Romería (Carla Simón)
La mejor – ¿ves?, ¡ya me he transmutado en crítico! – película española del año de largo (perdona Alauda), es el tercer álbum Hofmann de Carla Simón. Un ejercicio de meta diálogo en dos vertientes: la primera, con su propio arte. La directora catalana ha corregido la mirilla errática de sus primeros filmes, ha agarrado con fuerza los pinceles que le ofrece el cine y ha creado un enorme fresco personal basado en dibujitos anteriores (Verano del 93 y Alcarrás) centrado en la historia de la opción fundamental de Marina (sosias de Simón) y saturado de vibrantes colores, narrativa sincopada, saltos temporales y contraste entre realidad y ensoñamiento; y la segunda, porque regresa a las postales de una vida, la suya, de cine, pero no para bien, para explicarse con el lenguaje que Griffith y el montaje intelectual soviético le regalaron, a ella y a su familia. Una privilegiada. Y lo digo porque a los demás nos falta el talento para ello. La vida es así, como diría aquel: si te tapas la cara te destapas los pies. Alguien debería escribir un ensayo sobre ella. Para los que creen que el cine es la mejor y más compleja de las artes.

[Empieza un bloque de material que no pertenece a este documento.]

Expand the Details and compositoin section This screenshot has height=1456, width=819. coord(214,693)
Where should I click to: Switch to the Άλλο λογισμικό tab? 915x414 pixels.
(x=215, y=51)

Una casa llena de dinamita (A House of Dynamite, Kathryn Bigelow)
Por último, y por respeto reverencial, entra aquí como un misil balístico la obra cumbre (que ya es decir) de la veteranísima Kathryn Bigelow, uno de los mejores cineastas, así, sin género, de los últimos treinta años. Una casa llena de dinamita supone, además de una admirable lección de narrativa audiovisual, en la mejor tradición de la escuela estadounidense y una clase magistral del manejo del punto de vista en el cine, una reflexión -esperemos que no testamento-, sobre la propia naturaleza de su obra y del alma humana. Aquí no hay violencia explícita, no hay explosiones, ni vísceras, ni obuses. Todo está en el subtexto, sugerido, no mostrado y ya contado en su ejemplar filmografía. Una película para ver una y otra vez y aprender cómo se hace esto que inventó Méliès. Para los amantes del cine con escuadra y cartabón, pero inyectado de carne trémula.

P.D. Se han quedado unas cuantas ahí, ahí, pero no conviene abusar. Lo mismo el año que viene ganan el Razzie y quedo tan mal como los críticos y sus listas de las “mejores”, en la “mejor” cosecha de los últimos años. Menudo empacho.